Nutritional Needs Increasingly Top of Mind for “Pet Parents”
Disruptor brands have capitalized on consumers’ desire for more “wholesome” choices for pets.
Pet Food Retail Sales by Market Segment, United States, Tracked Channels
Source: SEC filings.
Shopping the Digital Aisles
Back in 2006, only 3% of U.S. retail sales were transacted online. In 2015, that number has more than doubled and manufacturers and retailers alike have become vocal on the importance of social media and having a comprehensive e-commerce strategy. Consumers now regularly interact with and make up their minds about brands first and foremost in the digital world. This easier access to consumers can provide an advantage to smaller brands, and is breaking down the traditional barriers to entry on which many large, consumer-oriented companies relied in previous decades.
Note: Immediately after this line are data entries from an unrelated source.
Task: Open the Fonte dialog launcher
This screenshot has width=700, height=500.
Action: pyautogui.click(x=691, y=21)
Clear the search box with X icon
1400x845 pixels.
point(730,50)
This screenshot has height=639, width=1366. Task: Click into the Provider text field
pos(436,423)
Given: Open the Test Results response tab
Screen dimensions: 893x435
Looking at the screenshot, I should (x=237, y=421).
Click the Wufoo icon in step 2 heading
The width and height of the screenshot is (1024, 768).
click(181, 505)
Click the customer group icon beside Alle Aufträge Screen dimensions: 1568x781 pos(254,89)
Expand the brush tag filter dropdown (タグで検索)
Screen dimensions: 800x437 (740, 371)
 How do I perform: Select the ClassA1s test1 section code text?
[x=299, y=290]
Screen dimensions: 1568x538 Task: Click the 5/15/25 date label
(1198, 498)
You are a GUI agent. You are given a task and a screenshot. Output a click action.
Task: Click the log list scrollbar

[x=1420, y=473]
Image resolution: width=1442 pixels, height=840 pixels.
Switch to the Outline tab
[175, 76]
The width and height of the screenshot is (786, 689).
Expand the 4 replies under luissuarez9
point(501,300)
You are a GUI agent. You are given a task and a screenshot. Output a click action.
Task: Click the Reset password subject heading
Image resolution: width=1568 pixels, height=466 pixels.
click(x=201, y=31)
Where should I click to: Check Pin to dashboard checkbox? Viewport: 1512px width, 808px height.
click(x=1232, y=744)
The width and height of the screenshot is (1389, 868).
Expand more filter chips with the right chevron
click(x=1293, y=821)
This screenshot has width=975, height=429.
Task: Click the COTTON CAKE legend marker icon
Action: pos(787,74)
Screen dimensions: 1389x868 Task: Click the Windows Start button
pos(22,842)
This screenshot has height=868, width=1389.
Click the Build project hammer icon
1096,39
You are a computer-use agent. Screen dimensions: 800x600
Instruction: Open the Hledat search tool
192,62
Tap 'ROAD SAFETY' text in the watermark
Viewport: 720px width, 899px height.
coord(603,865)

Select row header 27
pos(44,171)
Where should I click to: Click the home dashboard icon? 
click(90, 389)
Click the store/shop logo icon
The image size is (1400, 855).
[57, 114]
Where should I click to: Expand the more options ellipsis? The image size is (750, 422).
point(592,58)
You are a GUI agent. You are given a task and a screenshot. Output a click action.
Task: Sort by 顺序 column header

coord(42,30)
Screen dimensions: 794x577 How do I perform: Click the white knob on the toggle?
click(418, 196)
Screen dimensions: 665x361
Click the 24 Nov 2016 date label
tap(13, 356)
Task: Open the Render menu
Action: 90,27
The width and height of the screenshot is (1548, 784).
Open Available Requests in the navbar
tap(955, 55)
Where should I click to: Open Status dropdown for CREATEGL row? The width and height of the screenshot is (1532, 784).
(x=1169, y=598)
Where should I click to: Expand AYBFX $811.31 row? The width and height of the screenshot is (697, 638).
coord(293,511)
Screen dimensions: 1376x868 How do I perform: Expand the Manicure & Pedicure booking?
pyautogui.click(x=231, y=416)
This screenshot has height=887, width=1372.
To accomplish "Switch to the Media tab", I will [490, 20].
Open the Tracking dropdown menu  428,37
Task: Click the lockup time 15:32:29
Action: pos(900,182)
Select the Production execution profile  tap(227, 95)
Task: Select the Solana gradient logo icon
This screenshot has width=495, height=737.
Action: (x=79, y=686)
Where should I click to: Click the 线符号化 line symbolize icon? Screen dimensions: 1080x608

Even long-established companies have had to adjust their thinking in this brave new world. There used to be a reference to the all-important “first moment of truth” as the manner in which the consumer first experiences a brand on a store shelf and the importance of getting that moment “right.” Now there is a reference to the “the zero moment of truth,” which describes the interaction between the consumer and the brand on computers, smartphones and tablets—long before he or she enters the store.
Consumers and the mediums through which brands reach them have evolved to such an extent that the traditional go-to-market models have lost some traction. Sourcing attractive investment opportunities requires us to sift through significant noise as we seek to understand which established companies are or are not adapting to the rapidly changing consumer landscape and which emerging brands are tapping into an evident consumer need not being met by the established players.